# [Extracted data]
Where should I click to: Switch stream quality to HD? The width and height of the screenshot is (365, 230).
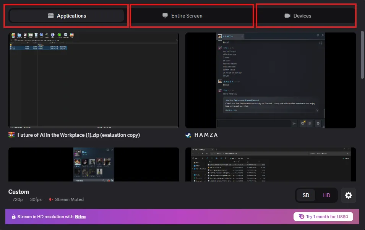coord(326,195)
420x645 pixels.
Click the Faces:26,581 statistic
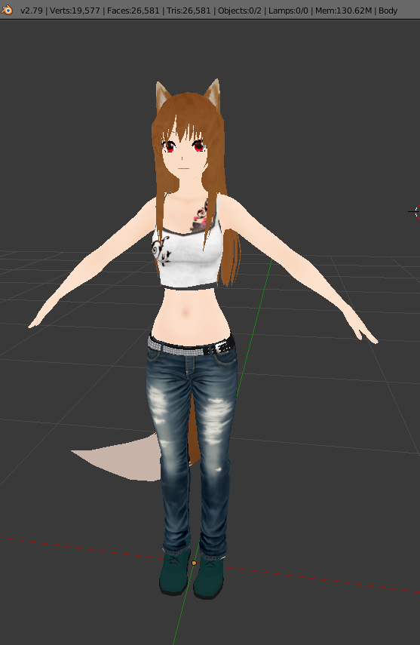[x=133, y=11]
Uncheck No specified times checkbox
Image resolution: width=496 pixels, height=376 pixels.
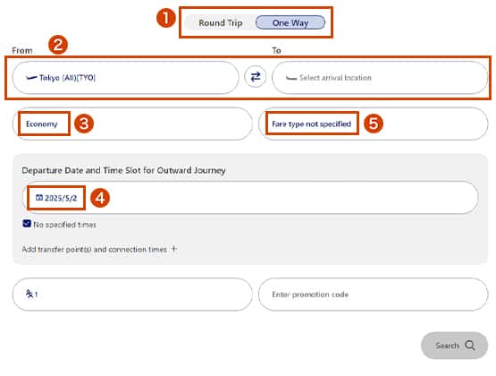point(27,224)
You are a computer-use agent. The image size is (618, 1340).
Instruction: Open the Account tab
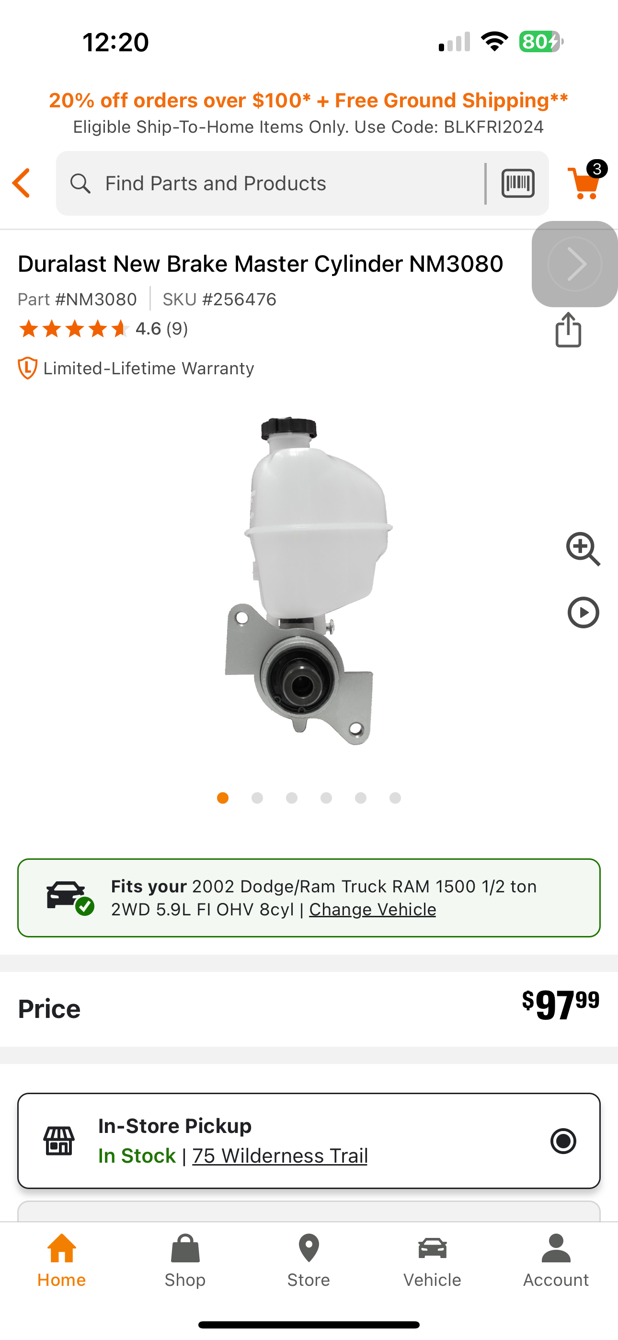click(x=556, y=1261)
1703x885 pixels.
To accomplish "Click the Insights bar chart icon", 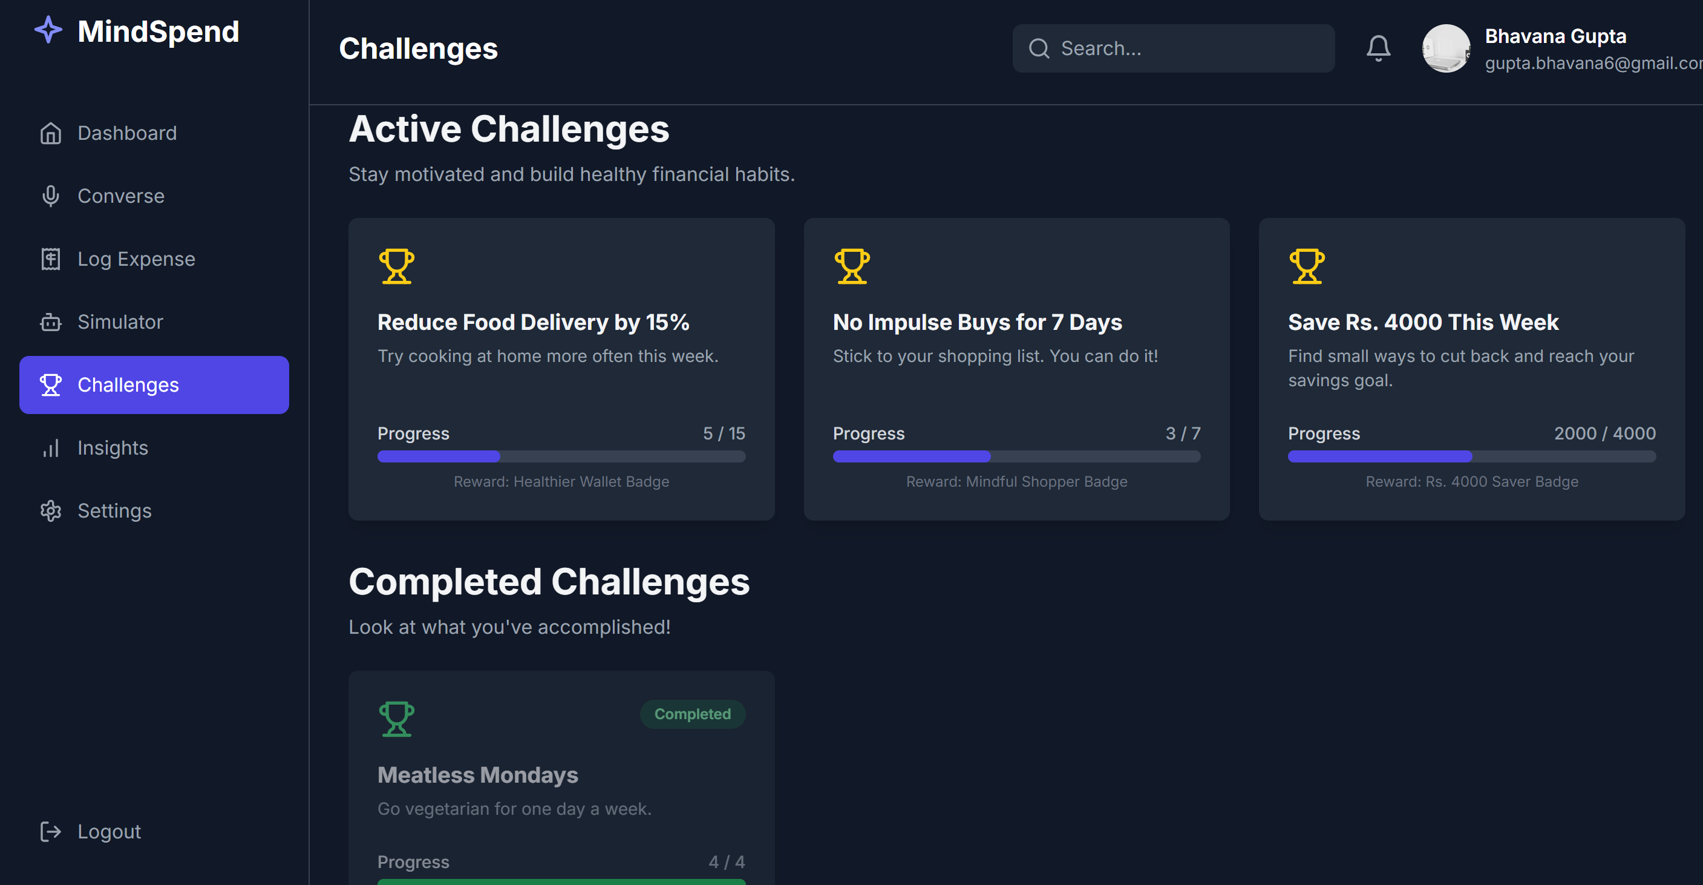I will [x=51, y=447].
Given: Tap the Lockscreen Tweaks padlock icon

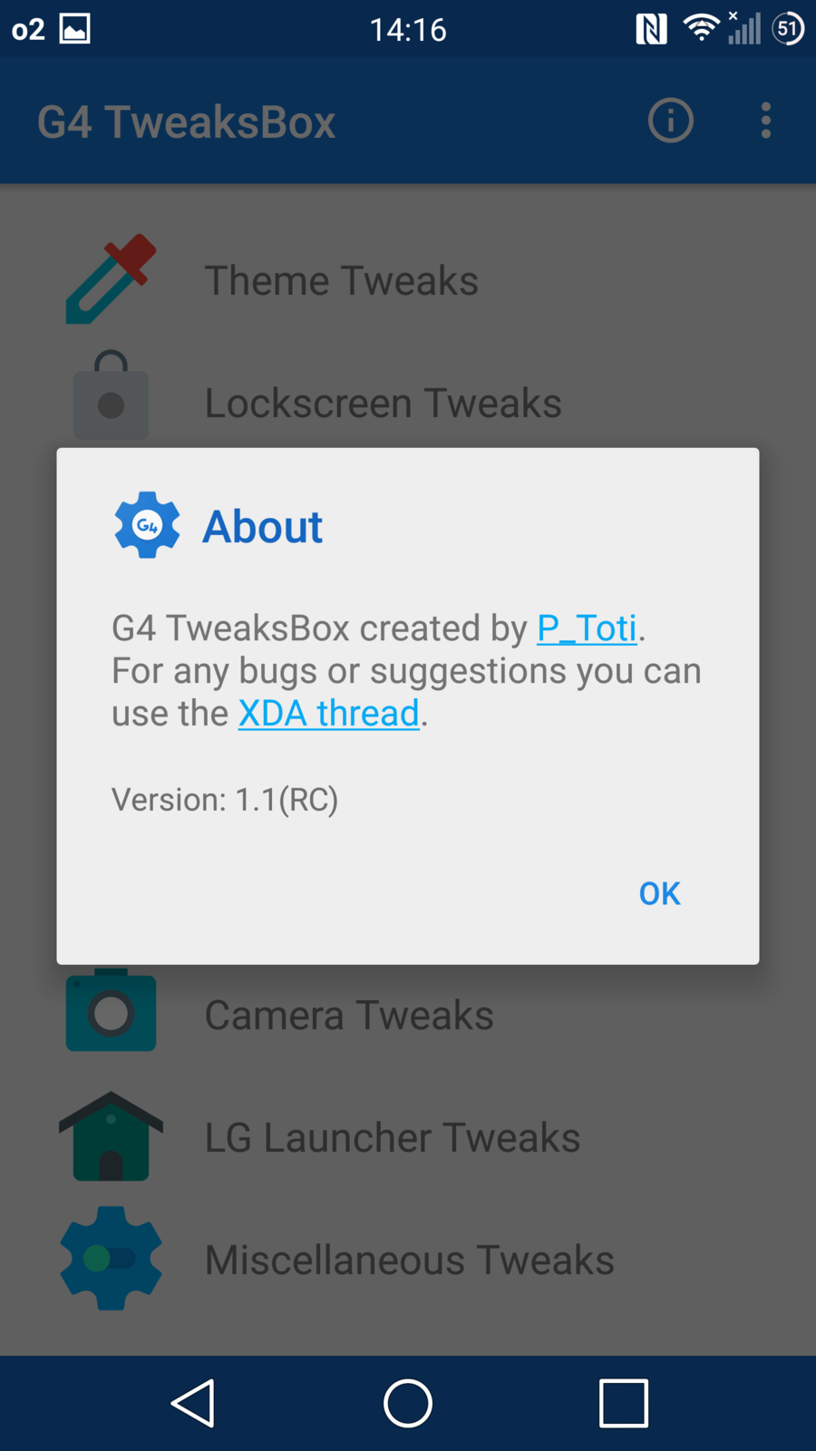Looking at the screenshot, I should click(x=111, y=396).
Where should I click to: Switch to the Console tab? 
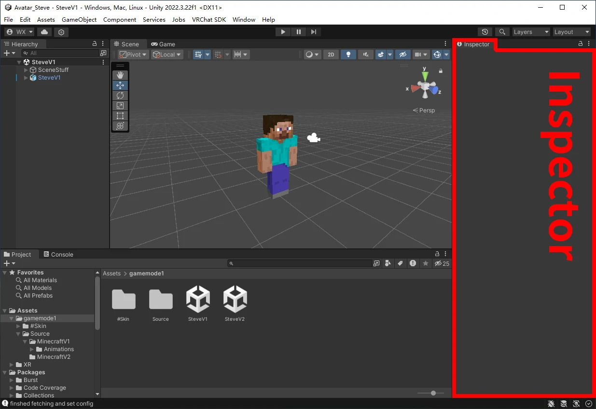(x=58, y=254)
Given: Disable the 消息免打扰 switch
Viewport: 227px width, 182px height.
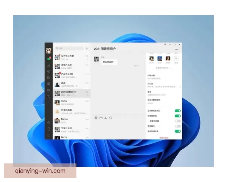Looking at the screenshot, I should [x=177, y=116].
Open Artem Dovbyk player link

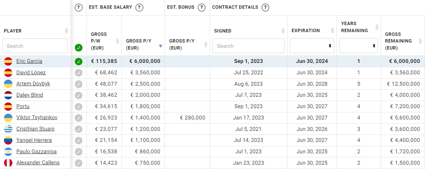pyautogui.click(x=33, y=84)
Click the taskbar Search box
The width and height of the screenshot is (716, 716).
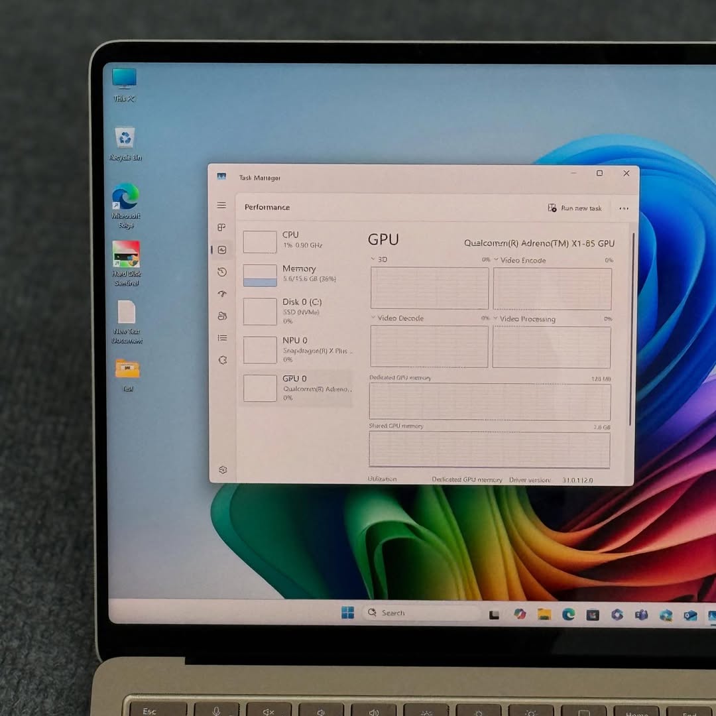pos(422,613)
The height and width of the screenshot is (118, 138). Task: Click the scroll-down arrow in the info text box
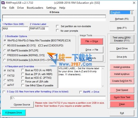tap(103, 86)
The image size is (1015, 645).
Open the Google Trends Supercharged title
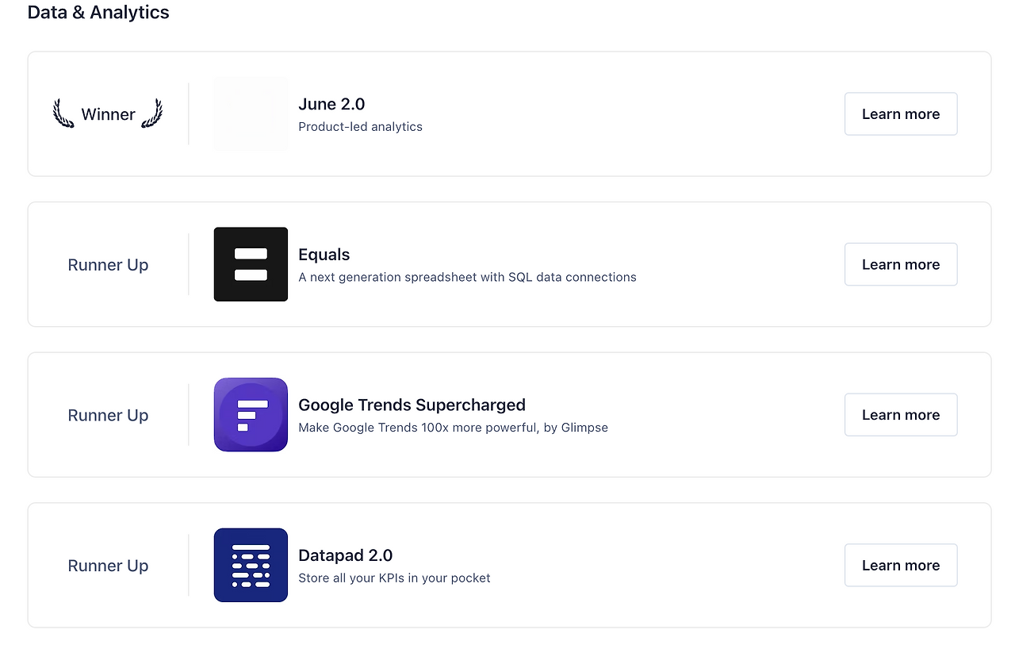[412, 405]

# [Written request]
Please write out again only the lines starting with the one that contains "The height and" and running through the last line, requests included, with each coordinate in the answers multiplied by 0.95 and rounded to a whole number, halves rounded up. Omit the pictures.

# [Reply]
The height and width of the screenshot is (118, 138). Task: Click the scroll-down arrow in the info text box
tap(98, 82)
The image size is (1015, 645).
Open the Google Trends Supercharged title
[391, 385]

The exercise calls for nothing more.